In Emmy Laybourne’s action-packed debut novel, six high school kids (some popular, some not), two eighth graders (one a tech genius), and six little kids trapped together in a chain superstore build a refuge for themselves inside. While outside, a series of escalating disasters, beginning with a monster hailstorm and ending with a chemical weapons spill, seems to be tearing the world—as they know it—apart.
I loved this book! What I really loved is how the action kicks in right away - you are barely into the book and BAM! action. And it's not a little bit of action. It's a crazy amount of scary, thrilling, life or death action. Lately I've had a hard time getting into books, so it was perfect for me. Plus all I could think about was how it would completely grab my middle schoolers - especially the ones who need action in order to really stick with a book. I was worried though - what if the rest of the book didn't live up to the dynamic beginning? I didn't need to worry.
I've read a lot of dystopia over that last few years, so it really takes something more to excite me when it comes to the genre. I found it in this book. I've been thinking about what exactly set it apart from some of the others. I think a good part of was the fact that it's not just one or two people - it's a group of people including little kids. It was a big more rounded for me. I liked seeing how the addition of little kids into a group of teens trying to survive changed the play of events and their behavior. It added a level I hadn't really seen yet.

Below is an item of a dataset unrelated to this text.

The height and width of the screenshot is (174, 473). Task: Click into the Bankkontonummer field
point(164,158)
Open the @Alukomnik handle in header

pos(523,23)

Although the pacing didn't stay has fast as it started, it was still good. I never really felt like the story was dragging. Mainly because, even though they were relatively safe, they still had conflicts and problems come up that had to be solved. There wasn't much down-time. What I liked too, about this pacing was that each problem was new and realistic. I could see how teens (or anyone) trapped in this situation would have this conflicts. They kept me reading because I wanted to know how they would deal with something I could see really happening. Would it be how I would see people dealing with it. I did also like that each conflict was dragged on and on. It was there, dealt with and moved along. I appreciated that.
As for the characters. I pretty much liked all of them. I mean a few did get on my nerves, but that was intentional because they were designed to get on the nerves of everyone. I like the main character, Dean. He was a likable kid wanting to do what was right, but caught in a horrible situation. I really liked how he was with the little kids. How he reacted and dealt with them, the situation and the other teens was realistic. He wasn't perfect but he tried. I found each character unique with his/her own voice. Sometimes in a book with this many characters they start to muddle together. I didn't have this problem - even the little kids were clear.
Ok one side note: The whole time I was reading it I kept picturing Target and how the story would work there. It was perfect!
The ending.....ARG! is all I can say, and I cannot wait to read the next installment!!!
Final Thought: Grabs you right away and never lets up!
Best stick-with-you image: The bus at the beginning - well done.
Best for readers who: Like action
Best for ages: 13+
For the Guys? For sure!!! I think it's a book for boys and girls. There are enough characters of both to interests anyone reading it.